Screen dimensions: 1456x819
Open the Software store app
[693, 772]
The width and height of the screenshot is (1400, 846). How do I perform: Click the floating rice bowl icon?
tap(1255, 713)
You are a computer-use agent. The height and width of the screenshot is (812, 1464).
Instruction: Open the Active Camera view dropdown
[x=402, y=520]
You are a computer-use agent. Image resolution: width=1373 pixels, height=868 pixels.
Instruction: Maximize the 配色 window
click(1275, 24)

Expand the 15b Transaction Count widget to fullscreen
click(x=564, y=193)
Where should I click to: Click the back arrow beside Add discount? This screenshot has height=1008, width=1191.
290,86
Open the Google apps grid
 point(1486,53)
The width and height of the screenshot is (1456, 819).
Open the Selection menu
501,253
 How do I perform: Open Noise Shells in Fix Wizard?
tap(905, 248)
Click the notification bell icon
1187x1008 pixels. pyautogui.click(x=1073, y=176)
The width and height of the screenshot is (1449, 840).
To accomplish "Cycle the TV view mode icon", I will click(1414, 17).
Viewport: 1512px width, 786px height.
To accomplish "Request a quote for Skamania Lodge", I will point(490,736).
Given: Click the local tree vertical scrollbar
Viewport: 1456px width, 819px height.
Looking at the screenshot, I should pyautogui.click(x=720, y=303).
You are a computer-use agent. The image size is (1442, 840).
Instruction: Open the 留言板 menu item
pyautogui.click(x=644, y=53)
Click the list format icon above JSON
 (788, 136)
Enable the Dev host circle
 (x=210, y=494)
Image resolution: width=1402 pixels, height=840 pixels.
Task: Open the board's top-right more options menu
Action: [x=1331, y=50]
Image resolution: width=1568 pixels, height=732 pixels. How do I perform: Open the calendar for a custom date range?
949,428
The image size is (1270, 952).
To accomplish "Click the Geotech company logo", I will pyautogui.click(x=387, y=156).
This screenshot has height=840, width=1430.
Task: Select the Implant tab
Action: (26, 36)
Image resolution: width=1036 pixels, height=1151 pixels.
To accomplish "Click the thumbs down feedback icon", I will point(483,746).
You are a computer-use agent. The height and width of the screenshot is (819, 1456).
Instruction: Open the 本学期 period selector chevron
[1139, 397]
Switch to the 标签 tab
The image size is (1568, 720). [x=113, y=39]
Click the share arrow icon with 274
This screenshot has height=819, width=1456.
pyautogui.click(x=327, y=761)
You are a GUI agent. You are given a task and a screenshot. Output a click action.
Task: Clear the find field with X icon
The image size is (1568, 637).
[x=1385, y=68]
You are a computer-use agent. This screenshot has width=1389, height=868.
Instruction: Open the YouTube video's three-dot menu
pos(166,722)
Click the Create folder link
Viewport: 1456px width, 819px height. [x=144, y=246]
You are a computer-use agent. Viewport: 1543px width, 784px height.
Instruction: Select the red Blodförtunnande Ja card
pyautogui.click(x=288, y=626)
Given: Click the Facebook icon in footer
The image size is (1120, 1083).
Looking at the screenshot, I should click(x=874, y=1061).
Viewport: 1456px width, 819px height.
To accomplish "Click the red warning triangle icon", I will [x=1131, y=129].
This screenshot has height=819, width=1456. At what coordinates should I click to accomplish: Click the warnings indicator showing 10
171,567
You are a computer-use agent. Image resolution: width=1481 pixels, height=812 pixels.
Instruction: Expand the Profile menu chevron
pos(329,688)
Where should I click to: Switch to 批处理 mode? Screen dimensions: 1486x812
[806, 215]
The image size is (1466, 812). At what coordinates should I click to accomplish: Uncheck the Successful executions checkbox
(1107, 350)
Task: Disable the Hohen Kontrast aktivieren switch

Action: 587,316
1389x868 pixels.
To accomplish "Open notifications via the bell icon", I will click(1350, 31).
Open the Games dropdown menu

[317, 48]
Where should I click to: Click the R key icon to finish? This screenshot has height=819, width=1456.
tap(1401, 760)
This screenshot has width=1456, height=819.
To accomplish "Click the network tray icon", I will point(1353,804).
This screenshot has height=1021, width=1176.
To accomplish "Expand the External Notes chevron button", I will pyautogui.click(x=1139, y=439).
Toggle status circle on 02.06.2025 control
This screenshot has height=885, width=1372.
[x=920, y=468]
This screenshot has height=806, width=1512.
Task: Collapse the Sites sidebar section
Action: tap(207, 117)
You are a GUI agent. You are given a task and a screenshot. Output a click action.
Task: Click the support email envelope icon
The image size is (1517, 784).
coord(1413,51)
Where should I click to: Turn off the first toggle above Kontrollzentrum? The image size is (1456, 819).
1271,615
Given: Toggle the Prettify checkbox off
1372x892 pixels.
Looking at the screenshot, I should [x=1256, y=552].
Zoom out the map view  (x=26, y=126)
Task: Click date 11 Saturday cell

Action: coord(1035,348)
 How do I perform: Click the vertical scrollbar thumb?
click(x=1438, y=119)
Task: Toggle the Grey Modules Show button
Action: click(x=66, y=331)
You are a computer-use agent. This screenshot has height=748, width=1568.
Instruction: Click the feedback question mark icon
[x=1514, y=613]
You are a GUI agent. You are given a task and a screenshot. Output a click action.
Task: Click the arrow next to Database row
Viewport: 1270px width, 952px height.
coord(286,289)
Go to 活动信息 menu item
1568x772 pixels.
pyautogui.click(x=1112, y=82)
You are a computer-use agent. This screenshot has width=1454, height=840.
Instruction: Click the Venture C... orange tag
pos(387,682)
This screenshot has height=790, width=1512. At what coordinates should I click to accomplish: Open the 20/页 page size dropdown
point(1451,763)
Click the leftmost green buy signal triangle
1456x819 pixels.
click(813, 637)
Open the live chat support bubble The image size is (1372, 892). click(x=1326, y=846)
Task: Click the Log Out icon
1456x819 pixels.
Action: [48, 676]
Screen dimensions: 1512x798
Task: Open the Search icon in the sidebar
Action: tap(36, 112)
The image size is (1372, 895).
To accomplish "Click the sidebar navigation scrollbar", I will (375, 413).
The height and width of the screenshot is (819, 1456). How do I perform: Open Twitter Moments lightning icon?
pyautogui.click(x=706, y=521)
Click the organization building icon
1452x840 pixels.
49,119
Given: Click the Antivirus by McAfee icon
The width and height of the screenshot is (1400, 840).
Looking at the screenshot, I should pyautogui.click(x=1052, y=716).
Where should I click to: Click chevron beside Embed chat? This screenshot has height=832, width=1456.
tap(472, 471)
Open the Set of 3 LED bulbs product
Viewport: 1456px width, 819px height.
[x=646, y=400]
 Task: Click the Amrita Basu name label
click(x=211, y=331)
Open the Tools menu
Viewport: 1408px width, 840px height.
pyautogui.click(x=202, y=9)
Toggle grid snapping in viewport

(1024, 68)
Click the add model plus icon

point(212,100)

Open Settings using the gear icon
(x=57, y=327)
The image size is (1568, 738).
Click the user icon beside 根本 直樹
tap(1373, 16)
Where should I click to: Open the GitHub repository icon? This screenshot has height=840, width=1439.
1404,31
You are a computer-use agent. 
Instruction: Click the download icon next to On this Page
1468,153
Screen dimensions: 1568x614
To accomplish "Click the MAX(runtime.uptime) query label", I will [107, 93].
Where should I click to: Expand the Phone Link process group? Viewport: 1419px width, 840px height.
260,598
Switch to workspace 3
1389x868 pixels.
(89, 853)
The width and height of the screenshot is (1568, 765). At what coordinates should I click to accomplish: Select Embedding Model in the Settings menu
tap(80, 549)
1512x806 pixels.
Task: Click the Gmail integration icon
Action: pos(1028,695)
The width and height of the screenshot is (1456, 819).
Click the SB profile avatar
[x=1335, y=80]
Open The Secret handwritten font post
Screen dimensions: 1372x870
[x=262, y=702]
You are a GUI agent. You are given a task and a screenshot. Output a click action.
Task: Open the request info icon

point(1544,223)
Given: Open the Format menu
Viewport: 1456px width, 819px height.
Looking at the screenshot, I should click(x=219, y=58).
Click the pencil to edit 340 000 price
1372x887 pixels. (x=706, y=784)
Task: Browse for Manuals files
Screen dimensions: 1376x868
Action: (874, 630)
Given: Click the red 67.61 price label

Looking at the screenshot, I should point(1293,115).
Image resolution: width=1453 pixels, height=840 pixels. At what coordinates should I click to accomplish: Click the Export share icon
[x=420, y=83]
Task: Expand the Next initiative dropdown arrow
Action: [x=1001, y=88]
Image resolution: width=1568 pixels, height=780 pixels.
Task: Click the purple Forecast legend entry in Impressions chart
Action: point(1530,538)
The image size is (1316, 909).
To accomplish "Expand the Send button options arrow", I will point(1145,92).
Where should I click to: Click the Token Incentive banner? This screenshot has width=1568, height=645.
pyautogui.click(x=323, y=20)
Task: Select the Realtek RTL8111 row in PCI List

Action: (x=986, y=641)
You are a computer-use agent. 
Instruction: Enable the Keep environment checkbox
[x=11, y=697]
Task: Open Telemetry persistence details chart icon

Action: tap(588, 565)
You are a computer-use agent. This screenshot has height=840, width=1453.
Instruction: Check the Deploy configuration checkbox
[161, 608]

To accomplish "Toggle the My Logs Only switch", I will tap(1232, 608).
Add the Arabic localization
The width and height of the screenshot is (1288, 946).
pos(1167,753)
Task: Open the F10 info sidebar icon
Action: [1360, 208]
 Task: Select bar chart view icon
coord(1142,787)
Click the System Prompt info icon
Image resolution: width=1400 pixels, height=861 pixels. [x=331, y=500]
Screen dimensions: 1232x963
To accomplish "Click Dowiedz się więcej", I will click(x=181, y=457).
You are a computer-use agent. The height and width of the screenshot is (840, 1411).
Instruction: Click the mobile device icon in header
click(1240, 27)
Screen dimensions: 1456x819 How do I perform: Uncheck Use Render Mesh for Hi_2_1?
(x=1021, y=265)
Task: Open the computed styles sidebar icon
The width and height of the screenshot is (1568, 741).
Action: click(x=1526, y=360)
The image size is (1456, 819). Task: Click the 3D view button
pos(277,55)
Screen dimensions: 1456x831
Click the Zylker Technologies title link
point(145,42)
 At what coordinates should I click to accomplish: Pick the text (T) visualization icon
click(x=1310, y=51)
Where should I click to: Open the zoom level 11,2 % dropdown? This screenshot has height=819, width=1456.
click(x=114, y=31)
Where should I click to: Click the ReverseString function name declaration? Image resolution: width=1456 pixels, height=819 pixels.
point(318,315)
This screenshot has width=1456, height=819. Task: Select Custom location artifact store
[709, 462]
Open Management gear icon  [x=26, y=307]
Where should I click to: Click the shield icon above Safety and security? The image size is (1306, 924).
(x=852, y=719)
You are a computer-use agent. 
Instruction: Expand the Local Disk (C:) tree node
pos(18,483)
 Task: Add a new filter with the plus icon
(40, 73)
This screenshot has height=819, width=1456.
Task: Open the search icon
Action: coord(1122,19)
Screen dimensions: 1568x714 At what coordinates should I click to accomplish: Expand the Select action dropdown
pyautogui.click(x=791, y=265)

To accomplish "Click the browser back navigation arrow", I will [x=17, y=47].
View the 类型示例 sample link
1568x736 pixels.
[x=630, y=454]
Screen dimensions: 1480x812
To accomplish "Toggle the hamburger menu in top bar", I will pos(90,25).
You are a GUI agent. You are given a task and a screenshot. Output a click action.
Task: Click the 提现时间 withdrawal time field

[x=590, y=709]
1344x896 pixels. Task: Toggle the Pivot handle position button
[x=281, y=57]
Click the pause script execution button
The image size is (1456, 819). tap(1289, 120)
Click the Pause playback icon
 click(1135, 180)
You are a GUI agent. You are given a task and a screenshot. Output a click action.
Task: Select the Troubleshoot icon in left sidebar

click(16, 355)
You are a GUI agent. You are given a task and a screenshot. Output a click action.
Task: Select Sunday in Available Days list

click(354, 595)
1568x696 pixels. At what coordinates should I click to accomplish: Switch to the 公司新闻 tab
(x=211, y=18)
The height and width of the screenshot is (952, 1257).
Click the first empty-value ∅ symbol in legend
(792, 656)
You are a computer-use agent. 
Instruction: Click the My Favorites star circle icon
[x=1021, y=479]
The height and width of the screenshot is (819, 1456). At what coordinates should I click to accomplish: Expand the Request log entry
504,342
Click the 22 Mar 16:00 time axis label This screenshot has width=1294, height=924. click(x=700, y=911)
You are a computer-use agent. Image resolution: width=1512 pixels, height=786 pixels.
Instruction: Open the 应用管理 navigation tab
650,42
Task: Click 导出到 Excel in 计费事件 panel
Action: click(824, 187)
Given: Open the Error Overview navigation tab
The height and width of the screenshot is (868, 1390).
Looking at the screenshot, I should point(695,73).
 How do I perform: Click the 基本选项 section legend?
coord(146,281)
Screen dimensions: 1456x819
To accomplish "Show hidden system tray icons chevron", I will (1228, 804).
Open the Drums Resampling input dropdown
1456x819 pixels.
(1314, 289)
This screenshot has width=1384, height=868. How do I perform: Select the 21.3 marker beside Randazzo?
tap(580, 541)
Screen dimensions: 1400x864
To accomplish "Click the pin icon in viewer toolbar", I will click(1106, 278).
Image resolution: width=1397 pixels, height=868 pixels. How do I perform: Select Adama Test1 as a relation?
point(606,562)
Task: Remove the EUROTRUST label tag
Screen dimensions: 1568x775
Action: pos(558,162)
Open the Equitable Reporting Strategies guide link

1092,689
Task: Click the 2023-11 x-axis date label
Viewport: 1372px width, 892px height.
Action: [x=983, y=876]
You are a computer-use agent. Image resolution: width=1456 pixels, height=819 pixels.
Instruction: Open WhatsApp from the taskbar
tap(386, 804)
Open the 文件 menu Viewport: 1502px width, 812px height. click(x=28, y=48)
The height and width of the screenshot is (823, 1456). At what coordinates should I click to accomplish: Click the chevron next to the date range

----------------------------------------

- [Work to complete] Wherever the word "tray" appears in the listing above, copy the whole line.

- [Answer for this exercise]
To accomplish "Click the network tray icon", I will point(1353,804).
To accomplish "Show hidden system tray icons chevron", I will (1228, 804).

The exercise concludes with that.